First, what sort of external drive do I really need for the purpose of storing my sample libraries with sample purging and reading samples from the external drive as they are used? And second, is the recommended external drive technology compatible with the iMac?

I've looked at posts on this forum and others where members are recommending NVMe compatible drives like the Samsung 970 EVO Plus NVMe M.2. My understanding is that the iMac does not support NVMe. Am I limited to a SATA drive and would that be adequate for this purpose?

My 2020 27-in iMac supports Thunderbolt and USB 3.1 Gen 2. It has (2) Thunderbolt 3 (USB-C) ports and (4) USB-A ports.
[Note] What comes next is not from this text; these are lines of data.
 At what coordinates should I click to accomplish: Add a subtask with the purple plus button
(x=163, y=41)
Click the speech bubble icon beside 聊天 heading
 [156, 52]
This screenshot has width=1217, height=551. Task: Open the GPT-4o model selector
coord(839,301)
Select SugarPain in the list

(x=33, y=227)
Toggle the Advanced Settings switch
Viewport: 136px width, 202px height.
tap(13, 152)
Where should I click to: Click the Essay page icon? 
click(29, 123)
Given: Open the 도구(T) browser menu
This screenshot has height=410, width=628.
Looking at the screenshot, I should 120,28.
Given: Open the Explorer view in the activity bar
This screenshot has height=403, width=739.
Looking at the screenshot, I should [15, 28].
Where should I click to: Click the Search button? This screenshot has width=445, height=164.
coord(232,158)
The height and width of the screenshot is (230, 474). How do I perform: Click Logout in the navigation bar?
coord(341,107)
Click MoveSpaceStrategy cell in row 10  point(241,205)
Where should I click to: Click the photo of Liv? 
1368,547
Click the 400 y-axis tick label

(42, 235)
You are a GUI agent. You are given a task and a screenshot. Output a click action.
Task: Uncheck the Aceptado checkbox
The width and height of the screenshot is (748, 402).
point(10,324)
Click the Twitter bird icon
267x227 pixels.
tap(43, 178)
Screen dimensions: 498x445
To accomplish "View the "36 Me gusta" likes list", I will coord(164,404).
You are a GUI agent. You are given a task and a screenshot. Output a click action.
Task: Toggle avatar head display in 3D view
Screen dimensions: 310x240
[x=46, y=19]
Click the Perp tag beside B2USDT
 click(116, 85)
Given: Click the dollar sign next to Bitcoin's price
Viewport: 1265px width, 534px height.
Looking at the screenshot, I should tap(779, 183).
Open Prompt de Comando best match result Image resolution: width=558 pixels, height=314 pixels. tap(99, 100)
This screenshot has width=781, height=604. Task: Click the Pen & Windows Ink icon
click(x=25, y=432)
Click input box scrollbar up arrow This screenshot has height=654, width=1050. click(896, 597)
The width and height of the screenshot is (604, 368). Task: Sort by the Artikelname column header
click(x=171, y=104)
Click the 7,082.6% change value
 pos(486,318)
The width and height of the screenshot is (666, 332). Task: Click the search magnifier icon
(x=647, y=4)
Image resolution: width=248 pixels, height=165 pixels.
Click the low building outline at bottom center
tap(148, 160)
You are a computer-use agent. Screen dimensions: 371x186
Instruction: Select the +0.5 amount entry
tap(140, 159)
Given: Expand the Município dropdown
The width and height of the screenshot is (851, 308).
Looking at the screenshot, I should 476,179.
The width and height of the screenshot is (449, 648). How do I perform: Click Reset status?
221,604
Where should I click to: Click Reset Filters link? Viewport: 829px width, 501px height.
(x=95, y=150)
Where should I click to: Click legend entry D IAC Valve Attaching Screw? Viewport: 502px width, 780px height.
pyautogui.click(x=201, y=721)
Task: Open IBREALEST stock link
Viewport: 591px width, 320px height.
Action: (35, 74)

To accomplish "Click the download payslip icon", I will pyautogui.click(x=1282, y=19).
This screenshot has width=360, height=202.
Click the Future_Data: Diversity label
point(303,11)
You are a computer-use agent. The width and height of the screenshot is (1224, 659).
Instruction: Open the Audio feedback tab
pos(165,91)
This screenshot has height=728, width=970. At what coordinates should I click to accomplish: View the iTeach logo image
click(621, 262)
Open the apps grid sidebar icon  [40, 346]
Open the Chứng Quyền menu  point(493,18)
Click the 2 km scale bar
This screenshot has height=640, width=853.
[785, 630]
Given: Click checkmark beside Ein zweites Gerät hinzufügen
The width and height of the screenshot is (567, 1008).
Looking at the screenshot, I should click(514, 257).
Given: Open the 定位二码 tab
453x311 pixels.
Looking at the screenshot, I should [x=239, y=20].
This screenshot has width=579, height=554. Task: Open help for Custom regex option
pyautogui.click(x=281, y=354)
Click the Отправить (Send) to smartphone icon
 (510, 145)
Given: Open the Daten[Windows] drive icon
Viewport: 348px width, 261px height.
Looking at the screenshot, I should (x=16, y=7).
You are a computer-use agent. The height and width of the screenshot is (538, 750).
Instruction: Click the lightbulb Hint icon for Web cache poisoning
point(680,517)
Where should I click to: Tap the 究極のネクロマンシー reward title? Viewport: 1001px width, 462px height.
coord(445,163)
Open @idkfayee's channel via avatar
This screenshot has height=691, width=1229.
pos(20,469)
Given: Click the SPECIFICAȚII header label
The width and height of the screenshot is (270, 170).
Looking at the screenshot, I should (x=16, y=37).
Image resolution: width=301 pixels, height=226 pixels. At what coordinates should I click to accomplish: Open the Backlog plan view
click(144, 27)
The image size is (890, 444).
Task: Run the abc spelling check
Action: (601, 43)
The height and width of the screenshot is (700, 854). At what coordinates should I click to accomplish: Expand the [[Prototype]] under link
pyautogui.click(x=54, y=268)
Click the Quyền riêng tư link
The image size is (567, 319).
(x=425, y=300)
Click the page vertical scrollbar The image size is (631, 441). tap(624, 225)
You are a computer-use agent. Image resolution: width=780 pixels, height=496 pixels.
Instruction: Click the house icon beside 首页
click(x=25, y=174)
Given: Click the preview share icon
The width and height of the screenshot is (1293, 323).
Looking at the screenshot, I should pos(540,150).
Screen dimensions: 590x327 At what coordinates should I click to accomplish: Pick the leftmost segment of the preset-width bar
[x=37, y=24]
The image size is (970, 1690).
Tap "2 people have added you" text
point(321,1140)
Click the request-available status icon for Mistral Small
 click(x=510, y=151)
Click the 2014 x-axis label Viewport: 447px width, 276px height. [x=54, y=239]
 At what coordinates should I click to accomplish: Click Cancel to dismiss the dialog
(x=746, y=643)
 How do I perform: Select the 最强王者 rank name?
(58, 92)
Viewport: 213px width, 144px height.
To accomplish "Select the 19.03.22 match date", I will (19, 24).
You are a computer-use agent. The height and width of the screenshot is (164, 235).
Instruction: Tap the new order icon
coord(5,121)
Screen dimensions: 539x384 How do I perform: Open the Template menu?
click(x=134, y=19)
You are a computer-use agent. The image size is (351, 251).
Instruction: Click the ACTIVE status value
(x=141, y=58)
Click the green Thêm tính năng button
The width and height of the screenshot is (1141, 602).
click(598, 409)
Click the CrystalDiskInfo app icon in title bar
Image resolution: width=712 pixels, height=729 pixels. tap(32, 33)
My iMac also has an internal 2TB Apple SSD.

My original plan was to use the internal SSD for storing samples and audio and MIDI files and add an external SSD for backup. If I get an external drive for storing my sample libraries, does the 2TB internal SSD just go unused? Also, what would be the recommendation for backing up the external drive?


----------



## Jeremy Spencer (Dec 7, 2021)

I also have 2020 27" iMac (i7). I have a Samsung T5, T6 and a couple of 2.5" SSD's in enclosures....three connected to USB-A and one connected to USB-C. I also have a 7-port powered USB3 hub that has a Lacie HDD connected for backups. All are more than fast enough, and I have some heavy-hitting libraries.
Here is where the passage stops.